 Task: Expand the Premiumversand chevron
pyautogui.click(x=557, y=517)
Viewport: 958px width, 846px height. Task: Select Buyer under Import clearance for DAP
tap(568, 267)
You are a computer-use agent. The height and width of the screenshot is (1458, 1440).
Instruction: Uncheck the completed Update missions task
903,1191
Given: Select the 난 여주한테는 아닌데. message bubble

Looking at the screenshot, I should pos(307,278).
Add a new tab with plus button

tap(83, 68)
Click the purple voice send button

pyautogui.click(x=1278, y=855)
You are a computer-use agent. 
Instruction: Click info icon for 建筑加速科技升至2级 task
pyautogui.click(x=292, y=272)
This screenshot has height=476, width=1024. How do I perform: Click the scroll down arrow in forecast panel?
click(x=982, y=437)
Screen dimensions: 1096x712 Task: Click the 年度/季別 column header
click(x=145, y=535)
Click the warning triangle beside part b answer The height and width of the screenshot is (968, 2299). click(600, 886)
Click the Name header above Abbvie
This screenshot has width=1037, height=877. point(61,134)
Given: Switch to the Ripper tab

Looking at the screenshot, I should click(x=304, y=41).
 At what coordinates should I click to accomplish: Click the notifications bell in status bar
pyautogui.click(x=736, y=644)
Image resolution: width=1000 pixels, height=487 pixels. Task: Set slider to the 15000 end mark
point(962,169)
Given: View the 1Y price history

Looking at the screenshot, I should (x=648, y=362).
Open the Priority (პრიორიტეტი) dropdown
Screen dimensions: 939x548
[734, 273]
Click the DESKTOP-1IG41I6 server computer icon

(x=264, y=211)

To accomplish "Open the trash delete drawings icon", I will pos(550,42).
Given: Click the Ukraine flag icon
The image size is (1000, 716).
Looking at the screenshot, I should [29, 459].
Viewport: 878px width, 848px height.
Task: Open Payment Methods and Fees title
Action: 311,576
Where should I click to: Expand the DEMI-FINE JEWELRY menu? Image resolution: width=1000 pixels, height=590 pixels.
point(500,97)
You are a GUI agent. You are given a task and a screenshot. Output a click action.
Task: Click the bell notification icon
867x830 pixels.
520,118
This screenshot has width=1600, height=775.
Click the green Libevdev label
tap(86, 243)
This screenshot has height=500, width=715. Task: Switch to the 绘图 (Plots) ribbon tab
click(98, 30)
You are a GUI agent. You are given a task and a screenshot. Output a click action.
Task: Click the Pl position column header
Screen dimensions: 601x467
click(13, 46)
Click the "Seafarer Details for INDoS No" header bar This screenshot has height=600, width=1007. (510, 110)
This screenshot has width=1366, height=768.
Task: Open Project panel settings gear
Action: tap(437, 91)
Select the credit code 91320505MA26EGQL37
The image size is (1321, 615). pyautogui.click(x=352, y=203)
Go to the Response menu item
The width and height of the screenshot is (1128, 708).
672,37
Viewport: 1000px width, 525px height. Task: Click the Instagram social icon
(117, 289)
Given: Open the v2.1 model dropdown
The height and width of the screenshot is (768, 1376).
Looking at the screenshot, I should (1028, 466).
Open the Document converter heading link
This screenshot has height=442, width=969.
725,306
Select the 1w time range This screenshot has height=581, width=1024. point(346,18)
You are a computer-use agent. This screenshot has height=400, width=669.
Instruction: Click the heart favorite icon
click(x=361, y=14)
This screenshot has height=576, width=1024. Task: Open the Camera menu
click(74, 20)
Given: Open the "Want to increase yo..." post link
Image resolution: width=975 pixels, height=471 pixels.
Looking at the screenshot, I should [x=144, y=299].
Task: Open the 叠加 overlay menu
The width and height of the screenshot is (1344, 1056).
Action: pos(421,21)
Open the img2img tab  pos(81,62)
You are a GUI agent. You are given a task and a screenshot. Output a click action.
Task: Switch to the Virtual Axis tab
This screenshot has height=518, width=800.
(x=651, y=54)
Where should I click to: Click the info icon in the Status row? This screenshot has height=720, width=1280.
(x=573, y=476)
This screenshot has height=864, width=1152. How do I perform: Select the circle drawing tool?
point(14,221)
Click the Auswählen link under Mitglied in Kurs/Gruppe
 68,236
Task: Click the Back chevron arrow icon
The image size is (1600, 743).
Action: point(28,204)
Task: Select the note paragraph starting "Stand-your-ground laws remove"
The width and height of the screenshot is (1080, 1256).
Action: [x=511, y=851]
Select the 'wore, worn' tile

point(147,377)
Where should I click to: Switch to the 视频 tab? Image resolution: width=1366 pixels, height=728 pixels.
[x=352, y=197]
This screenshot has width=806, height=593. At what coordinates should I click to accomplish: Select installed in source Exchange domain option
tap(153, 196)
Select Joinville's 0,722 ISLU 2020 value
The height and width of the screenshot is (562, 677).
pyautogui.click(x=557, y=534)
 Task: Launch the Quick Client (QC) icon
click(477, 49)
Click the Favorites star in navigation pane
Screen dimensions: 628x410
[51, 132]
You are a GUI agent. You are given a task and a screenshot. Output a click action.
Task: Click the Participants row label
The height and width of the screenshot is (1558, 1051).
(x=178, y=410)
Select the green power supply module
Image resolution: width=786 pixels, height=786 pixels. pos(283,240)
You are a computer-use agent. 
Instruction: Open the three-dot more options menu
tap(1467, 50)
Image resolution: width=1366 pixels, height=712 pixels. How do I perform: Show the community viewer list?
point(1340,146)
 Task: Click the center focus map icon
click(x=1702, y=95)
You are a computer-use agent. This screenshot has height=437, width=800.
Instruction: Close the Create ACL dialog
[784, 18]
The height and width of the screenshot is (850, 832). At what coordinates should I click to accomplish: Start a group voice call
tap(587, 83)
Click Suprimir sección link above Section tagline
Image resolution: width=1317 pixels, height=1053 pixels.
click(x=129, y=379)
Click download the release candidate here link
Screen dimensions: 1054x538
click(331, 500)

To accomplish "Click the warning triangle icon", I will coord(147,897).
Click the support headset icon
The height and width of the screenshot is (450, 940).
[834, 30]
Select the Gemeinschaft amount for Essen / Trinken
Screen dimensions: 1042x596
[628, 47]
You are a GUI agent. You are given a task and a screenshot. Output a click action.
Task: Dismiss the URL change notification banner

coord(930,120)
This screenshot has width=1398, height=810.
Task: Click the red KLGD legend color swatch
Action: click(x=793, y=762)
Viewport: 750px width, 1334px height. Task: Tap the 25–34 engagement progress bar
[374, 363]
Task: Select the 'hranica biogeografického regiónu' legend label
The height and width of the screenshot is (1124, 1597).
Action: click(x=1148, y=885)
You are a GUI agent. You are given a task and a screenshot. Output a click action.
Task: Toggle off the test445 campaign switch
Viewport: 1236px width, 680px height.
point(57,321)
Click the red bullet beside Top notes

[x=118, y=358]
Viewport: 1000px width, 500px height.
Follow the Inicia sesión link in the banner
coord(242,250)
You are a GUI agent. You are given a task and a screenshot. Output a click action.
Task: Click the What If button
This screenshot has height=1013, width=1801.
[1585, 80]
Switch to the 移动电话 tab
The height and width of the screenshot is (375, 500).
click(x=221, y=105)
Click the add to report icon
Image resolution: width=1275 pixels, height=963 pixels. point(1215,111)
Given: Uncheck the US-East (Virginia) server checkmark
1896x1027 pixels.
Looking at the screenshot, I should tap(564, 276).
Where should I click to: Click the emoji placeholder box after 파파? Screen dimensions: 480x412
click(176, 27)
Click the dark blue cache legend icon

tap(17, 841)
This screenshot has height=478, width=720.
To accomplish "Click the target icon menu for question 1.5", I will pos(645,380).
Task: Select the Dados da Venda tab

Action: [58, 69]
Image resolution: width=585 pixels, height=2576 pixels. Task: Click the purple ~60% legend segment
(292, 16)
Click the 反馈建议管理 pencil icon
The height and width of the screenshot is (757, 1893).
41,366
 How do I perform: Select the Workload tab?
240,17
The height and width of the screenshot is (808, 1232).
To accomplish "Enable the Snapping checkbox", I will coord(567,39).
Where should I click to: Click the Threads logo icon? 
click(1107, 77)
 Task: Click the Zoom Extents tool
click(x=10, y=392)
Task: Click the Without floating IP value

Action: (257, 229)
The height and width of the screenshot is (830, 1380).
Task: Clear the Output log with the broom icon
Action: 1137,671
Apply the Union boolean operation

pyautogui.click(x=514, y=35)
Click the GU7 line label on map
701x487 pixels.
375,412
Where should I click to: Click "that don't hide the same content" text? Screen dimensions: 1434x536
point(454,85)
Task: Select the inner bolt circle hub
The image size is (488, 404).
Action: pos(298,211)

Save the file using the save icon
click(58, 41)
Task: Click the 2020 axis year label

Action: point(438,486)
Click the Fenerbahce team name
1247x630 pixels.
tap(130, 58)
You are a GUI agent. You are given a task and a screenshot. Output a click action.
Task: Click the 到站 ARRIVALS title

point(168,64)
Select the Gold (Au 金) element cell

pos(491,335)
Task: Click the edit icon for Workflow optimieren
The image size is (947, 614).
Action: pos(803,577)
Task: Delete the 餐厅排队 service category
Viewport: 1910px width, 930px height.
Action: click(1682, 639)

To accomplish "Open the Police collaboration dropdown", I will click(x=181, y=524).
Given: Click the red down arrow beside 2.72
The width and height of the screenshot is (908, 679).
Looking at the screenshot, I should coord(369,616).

══════════

Would you copy, unchanged, the stretch of the records above that begins at the line containing "Open the Priority (პრიორიტეტი) dropdown" and ends at the line containing "Given: Click the Ukraine flag icon", and only that?

ANSWER TO THE EXERCISE:
Open the Priority (პრიორიტეტი) dropdown
Screen dimensions: 939x548
[734, 273]
Click the DESKTOP-1IG41I6 server computer icon

(x=264, y=211)

To accomplish "Open the trash delete drawings icon", I will pos(550,42).
Given: Click the Ukraine flag icon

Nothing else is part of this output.